All data were analyzed using R 4.2.2. Statistical significance was accepted for two-sided P < 0.05.

Results Patient Selection

Figure 1 illustrates the participant selection process, with a total of 1300 participants being finalized for inclusion in our analysis after 1:4 matching (260 participants in the use group and 1040 participants in the non-use group).

Figure 1 Flow chart of patient selection.

Baseline Characteristics Before and After Propensity Score Matching

Table 1 displays the baseline characteristics before and after matching. Among all participants, individuals using spironolactone exhibited relatively higher levels of BMI, serum calcium, and TSH compared to non-users. Conversely, they had lower levels of serum potassium and ALP. In this group, rates of menopause and diabetes mellitus (DM) were comparatively lower, but there was a significantly higher prevalence of primary aldosteronism (PA). Additionally, these individuals were more likely to be taking various medications, including antihypertensives, lipid-lowering drugs, and antiplatelet agents. The matching improved variable balance, with an absolute SMD < 0.10. The balance before and after propensity score matching is shown in Figure S2.

Table 1 Baseline Characteristics Before and After Propensity Score Matching

Relationship Between the Use of Spironolactone and Reduced Bone Mass and Osteoporosis (User Vs Non-User)

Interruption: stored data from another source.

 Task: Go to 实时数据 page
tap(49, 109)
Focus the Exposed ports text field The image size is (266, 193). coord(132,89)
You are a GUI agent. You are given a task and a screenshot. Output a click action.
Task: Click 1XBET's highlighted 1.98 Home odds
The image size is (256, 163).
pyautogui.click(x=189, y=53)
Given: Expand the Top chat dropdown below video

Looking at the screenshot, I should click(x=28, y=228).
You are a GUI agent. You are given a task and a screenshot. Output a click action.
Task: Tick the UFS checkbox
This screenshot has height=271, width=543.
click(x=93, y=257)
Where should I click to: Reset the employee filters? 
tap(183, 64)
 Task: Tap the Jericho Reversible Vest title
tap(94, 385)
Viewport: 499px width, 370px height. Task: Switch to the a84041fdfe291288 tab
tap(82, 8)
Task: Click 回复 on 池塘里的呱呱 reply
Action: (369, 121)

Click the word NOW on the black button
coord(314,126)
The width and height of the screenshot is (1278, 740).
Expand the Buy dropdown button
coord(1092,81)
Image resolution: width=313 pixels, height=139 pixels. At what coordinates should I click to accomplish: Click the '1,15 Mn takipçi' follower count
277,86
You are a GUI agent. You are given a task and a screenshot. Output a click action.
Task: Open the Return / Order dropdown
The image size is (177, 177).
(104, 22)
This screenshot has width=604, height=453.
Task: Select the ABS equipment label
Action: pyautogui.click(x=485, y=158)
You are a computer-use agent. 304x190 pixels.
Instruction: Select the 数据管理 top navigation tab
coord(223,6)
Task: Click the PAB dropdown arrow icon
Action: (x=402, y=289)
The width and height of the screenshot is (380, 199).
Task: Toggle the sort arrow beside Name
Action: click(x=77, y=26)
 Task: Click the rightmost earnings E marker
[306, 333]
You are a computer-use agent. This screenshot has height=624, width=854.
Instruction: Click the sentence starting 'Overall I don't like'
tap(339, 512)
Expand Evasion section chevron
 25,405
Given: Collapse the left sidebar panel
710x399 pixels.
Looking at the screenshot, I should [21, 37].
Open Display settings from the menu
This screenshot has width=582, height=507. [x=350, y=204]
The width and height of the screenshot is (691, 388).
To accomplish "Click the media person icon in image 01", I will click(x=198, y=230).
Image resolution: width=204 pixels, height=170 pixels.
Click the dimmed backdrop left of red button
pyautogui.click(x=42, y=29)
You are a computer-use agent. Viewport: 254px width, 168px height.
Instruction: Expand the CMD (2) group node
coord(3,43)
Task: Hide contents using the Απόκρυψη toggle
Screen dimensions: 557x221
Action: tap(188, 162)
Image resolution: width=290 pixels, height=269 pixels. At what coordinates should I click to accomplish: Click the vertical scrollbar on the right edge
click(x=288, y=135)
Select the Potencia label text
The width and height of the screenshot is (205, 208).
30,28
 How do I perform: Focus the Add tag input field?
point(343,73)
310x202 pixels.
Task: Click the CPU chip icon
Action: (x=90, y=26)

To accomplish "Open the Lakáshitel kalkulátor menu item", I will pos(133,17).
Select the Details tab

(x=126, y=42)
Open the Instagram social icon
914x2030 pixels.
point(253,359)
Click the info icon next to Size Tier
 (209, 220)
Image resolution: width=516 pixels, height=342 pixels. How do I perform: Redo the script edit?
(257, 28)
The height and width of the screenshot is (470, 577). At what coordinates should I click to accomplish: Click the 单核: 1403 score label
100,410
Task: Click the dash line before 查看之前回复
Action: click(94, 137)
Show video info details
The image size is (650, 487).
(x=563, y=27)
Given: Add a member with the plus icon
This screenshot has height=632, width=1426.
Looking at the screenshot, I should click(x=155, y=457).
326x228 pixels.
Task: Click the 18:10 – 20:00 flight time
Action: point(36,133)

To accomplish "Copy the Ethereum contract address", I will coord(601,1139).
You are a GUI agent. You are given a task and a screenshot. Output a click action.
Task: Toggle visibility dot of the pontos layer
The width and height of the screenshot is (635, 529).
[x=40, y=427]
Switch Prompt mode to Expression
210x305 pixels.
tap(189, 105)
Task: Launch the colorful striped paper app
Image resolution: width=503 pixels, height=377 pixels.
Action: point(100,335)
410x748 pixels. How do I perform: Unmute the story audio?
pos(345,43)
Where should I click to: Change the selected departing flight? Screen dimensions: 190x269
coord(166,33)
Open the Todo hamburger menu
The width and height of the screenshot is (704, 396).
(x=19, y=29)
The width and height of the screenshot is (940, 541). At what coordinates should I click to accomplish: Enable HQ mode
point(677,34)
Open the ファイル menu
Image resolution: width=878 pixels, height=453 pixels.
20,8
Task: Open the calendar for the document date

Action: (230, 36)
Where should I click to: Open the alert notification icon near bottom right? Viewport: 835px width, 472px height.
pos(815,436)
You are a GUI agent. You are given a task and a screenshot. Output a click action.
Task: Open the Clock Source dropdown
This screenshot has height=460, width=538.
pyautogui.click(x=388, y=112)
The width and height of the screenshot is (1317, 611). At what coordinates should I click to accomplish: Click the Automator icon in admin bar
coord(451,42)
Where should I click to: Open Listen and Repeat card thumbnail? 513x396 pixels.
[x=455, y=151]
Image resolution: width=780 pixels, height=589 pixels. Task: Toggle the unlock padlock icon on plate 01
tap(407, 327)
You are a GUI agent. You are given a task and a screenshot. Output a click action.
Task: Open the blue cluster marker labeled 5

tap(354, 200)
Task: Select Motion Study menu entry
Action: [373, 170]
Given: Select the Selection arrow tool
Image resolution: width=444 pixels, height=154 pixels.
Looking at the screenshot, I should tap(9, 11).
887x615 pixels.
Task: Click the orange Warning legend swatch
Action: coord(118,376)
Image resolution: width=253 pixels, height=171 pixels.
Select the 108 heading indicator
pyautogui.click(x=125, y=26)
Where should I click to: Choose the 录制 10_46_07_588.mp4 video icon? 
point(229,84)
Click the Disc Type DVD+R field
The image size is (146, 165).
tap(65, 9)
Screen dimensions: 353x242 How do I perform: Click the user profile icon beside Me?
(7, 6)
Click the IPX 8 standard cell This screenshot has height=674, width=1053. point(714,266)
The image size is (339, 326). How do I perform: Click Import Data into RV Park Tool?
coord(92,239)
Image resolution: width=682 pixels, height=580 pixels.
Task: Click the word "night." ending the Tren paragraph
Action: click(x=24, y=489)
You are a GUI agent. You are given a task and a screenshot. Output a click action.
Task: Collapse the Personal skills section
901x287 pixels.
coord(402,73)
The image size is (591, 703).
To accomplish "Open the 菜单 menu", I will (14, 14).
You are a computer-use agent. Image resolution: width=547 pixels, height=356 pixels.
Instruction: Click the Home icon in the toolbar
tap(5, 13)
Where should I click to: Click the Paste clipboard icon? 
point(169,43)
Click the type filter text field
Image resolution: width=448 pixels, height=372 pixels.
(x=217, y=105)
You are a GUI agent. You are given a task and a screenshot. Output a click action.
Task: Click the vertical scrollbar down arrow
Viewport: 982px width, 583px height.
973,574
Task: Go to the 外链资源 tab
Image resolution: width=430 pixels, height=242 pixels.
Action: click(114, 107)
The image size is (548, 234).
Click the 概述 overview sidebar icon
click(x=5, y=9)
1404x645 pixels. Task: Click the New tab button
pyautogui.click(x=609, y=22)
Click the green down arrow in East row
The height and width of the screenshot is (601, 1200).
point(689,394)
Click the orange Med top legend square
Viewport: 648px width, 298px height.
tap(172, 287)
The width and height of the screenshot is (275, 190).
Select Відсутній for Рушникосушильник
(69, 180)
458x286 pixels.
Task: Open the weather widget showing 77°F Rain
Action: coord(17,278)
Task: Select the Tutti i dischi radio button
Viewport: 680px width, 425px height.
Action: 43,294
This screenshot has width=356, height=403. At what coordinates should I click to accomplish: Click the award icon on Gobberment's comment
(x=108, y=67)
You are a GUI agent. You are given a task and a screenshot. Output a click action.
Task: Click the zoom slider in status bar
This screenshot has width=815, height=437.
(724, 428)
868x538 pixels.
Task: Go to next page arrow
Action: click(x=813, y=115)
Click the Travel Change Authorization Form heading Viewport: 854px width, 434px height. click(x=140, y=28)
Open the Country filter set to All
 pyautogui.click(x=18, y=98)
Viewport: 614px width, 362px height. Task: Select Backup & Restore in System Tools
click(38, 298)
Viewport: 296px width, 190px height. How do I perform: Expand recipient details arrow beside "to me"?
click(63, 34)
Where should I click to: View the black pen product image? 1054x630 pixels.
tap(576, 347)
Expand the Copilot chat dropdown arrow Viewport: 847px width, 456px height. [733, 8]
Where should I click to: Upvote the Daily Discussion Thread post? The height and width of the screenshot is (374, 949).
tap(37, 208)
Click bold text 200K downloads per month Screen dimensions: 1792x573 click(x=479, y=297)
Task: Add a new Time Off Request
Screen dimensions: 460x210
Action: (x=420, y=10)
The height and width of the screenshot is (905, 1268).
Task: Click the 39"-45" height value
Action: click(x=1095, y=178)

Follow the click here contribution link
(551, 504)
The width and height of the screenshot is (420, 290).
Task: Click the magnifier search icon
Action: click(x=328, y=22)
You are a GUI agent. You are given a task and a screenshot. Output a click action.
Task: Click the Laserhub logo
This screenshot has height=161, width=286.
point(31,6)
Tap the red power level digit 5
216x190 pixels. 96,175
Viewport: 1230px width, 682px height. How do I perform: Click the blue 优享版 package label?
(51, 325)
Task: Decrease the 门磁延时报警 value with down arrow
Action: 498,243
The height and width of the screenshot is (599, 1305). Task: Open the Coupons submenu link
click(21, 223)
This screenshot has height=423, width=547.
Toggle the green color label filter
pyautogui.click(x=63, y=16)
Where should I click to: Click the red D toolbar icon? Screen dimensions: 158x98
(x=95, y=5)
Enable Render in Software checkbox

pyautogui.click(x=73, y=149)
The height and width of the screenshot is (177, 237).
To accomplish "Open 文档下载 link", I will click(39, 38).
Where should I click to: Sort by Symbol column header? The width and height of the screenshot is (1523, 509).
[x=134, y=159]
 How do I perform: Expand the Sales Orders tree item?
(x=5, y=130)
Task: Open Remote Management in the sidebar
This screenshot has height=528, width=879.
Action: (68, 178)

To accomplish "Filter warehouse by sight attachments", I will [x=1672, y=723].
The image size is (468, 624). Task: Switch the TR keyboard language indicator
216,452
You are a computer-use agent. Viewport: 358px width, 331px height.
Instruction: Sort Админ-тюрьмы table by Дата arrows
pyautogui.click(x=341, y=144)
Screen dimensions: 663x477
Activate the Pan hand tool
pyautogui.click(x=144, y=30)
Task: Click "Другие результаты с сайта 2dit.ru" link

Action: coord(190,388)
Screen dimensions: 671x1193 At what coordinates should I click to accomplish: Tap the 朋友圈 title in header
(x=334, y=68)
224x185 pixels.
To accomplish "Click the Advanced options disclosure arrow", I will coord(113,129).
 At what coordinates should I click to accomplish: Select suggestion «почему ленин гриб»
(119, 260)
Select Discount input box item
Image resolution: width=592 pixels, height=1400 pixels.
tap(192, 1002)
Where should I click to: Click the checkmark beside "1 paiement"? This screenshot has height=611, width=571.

Before matching, participants using spironolactone demonstrated a significantly lower risk of reduced bone mass compared to non-users, as evidenced in both Model 1 and the fully adjusted Model 4 (Table S3). This protective effect of spironolactone also extended to osteoporosis, where users exhibited a 60% lower risk of developing the condition compared to non-users (odds ratio [OR], 0.406; 95% confidence interval [CI], 0.280–0.588) (Table 2). After the matching process, the analysis consistently indicated a reduced risk of reduced bone mass among spironolactone users (OR, 0.371; 95% CI, 0.273–0.503) (Table S4). Furthermore, the negative correlation with osteoporosis was further supported by the results from Model 1 and the fully adjusted Model 4, which yielded ORs of 0.434 (95% CI, 0.294–0.624) and 0.385 (95% CI, 0.259–0.571), respectively (Table 3).

Table 2 Effect of User versus Non-User on Osteoporosis Before Matching

Table 3 Effect of User versus Non-User on Osteoporosis After Matching

Relationship Between Cumulative Drug Doses and BMD and FRAX Scores

Multivariate linear regression analysis revealed a significant positive correlation between the cumulative dose of spironolactone and BMD at various sites, a correlation that remained significant even after adjustments in multivariable Model 4 (Table S5). Furthermore, concerning the risk of future fractures, we observed a consistent trend where an increase in the cumulative dose of spironolactone was associated with a reduced risk of future fractures (MOF and HF) across all models (Table 4). This consistent pattern observed in different analyses suggests that higher doses of spironolactone may have a protective effect on bone health.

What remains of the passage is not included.